Lembremos que essa mensagem entra em profunda contradição com o que Chico Xavier dizia, em outras situações. Defensor árduo da Teologia do Sofrimento, que é uma espécie de "holocausto do bem" ou o "Evangelho Segundo Pôncio Pilatos", Chico Xavier sempre pregava, em toda sua vida, que os oprimidos aguentassem sua desgraça em silêncio, "sem queixumes" (expressões do "médium"), sob a desculpa de que Deus "iria socorrer os infortunados da sorte em momento oportuno".
Em outras palavras, Chico Xavier sempre dizia que a bonança era sempre um acontecimento do futuro. Ele defendia que a pessoa aguentasse sua desgraça ou, quando não for o caso, dar murro em ponta de faca até sangrar, visando superar seu gravíssimo infortúnio.

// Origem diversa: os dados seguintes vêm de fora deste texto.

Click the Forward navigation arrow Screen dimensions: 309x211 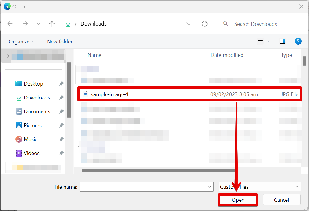click(x=25, y=24)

E aí vemos Chico Xavier dizendo para "viver o hoje"! Como assim? Além da referida mensagem refletir uma positividade tóxica, que só faz sentido para famosos da classe média como Rosa Passos e, em outros casos, para Rita Guedes, Paulo Sisino, Fábio Jr., Fernanda Souza etc, ela tem uma carga de contradição e incoerência, e soa ainda mais perversa para quem sofre desgraças crescentes a cada dia.
Afinal, fala-se da tal "vida futura" como consolo para suportar o sofrimento sem fim. Ainda que a tal "vida futura" e sua "chuva de bênçãos eternas" seja na velhice ou na próxima encarnação, ela é sempre desenhada como "apelo" para se aceitar o infortúnio presente.

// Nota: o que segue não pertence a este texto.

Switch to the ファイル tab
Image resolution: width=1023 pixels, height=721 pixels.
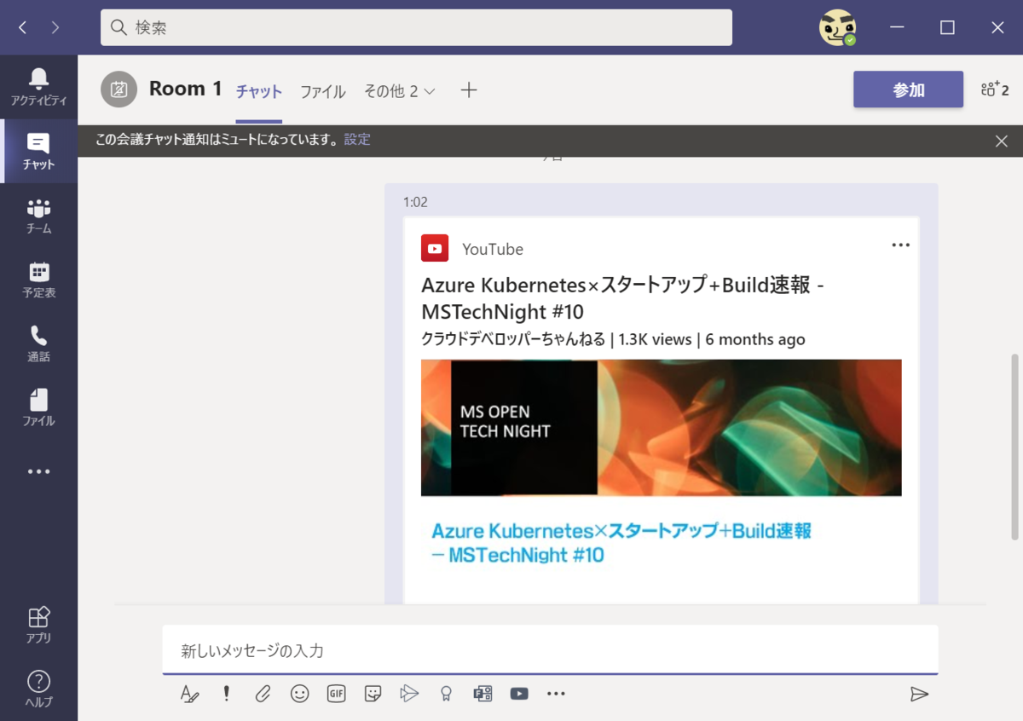(x=322, y=91)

Esse apelo se deu de tal forma que Chico Xavier, para justificar sua apologia da desgraça humana, inventou um suposto "paraíso" chamado Nosso Lar, que o semiólogo Wilson Roberto Vieira Ferreira, que diante do "médium" parece incorporar a complacência da "esquerda namastê", entende como "obra científica".
CHICO XAVIER ERA PERVERSO
E aí Chico Xavier fala que "o amanhã talvez não venha". Valeu a pena falar para o sofredor extremo para aguentar a sua desgraça sem fim, sob a desculpa das tais "bênçãos futuras"? Se bem que, em várias passagens, Chico Xavier também havia dito que, na próxima encarnação, as "bênçãos futuras" seriam mais sacrifícios, mais desgraças, tudo para a pessoa suportar em sua rotina barra-pesada, sob o prêmio de "encurtar o seu caminho para os braços de Deus".
Chico Xavier era perverso. Associado a um espírito autoritário (Emmanuel), que a Codificação sabiamente associou à inferioridade moral e espiritual, o "médium" era reacionário, ultraconservador e só tinha como diferencial expressar seu moralismo perverso e punitivo, às vezes voltado para a positividade tóxica, com palavras dóceis. Chico Xavier plagiou até o Amigo da Onça. Que oportunidade os herdeiros de Péricles Maranhão perderam para processar o "médium"!
O "médium" era defensor tão radical da ditadura militar que é praticamente certo que, se estivesse vivo, hoje, Chico Xavier seria bolsonarista, através de fatores desagradáveis, porém consistentes e realistas. A Escola Superior de Guerra condecorou Chico Xavier e ofereceu espaço para palestras. A ESG nunca iria fazer isso com quem não fosse um colaborador da ditadura militar, porque isso requer gasto de dinheiro, de espaço e de tempo para tamanhas homenagens, que incluíam rituais e cerimônias diversas.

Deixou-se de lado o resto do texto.